Leur arrivée dans les différents services n’est pas passée inaperçue. « Elle a même suscité quelques craintes, non pas parce qu’elles étaient roumaines, mais simplement nouvelles », assure la directrice. Au bout de ce premier mois de présence, tout est rentré dans l’ordre. Le docteur Christian Barbe, chirurgien de la clinique, est admiratif : « Elles se débrouillent très bien. Je ne vois que des avantages à leur venue étant donné qu’il n’y a plus ni infirmières ni médecins en France. Ces dames volontaires ont du mérite d’avoir laissé leurs familles pour tenter cette expérience. » Du propre aveu des intéressées, le moment des fêtes a été le plus difficile. Elles les auront passées ensemble, loin de leurs bébés pour certaines mamans.

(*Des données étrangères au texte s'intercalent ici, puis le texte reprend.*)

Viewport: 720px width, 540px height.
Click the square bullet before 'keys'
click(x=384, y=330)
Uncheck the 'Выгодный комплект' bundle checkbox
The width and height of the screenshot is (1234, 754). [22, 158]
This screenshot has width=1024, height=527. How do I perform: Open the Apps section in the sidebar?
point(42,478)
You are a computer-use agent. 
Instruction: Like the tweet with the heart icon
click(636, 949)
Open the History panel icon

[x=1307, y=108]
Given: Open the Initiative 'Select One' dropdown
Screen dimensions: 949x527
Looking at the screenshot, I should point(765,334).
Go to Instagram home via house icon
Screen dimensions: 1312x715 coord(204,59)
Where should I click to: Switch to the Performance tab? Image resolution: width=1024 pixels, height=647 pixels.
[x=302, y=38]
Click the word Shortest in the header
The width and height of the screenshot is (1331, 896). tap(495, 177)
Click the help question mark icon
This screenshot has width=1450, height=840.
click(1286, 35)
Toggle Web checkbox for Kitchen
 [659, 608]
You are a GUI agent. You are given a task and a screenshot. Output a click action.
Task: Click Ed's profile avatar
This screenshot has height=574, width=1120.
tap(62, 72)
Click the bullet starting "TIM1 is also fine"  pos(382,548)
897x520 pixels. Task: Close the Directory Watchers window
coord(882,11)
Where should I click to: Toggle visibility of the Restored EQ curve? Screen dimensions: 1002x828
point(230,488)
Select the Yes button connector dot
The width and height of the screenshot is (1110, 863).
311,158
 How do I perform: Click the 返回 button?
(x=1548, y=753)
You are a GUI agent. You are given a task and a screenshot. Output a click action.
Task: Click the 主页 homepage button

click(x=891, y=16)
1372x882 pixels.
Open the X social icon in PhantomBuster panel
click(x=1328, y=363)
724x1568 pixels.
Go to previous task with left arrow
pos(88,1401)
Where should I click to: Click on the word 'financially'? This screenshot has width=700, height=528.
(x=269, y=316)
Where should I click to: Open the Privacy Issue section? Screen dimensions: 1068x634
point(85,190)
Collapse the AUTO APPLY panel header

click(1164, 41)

Un matériel plus performant
Dans leur nouvelle vie quotidienne, elles se sont organisées par groupes de quatre selon leur spécialité dans l’établissement de santé. Celles du service de nuit résident à la clinique. Les autres ont pris leurs quartiers en ville, qui dans une maison du centre-ville, qui dans une maison d’hôtes. « Nous vivons une grande expérience car, ici, le niveau est beaucoup plus élevé qu’en Roumanie. Le métier et les techniques sont les mêmes, mais le matériel est beaucoup plus performant. Les médicaments sont souvent différents mais les molécules sont identiques. Quant aux malades, ils sont plus agréables, c’est le paradis. Chez nous, ils sont tout le temps en colère, un vrai champ de bataille », signale Mariana, spécialisée en pharmacologie. « Le plus grand souci, c’est la langue. Pour l’instant, nous parlons comme des Chinois. On pense roumain avant de traduire. Il faut que cela change », confie Stella.
Dans les consignes données, il leur est interdit de communiquer dans la langue natale. Le professeur de français, Catherine Berger, y veille. Tous les jours, elles ont quatre heures de cours. L’apprentissage est crucial pour qu’elles puissent valider leurs tests auprès de l’ARS et l’ordre des infirmiers, mais aussi pour l’examen écrit, courant février, devant les services de l’immigration. En cas d’échec, c’est retour au pays. Plus personne parmi les 140 employés de la clinique ne veut envisager une telle issue. Leur présence est un gage de bonne marche pour l’établissement. Longtemps moribond, il a été repris en 2009 par la Compagnie stéphanoise de santé (C2S). En pleine croissance d’activité, il devrait être certifié cette année par la Haute Autorité de santé.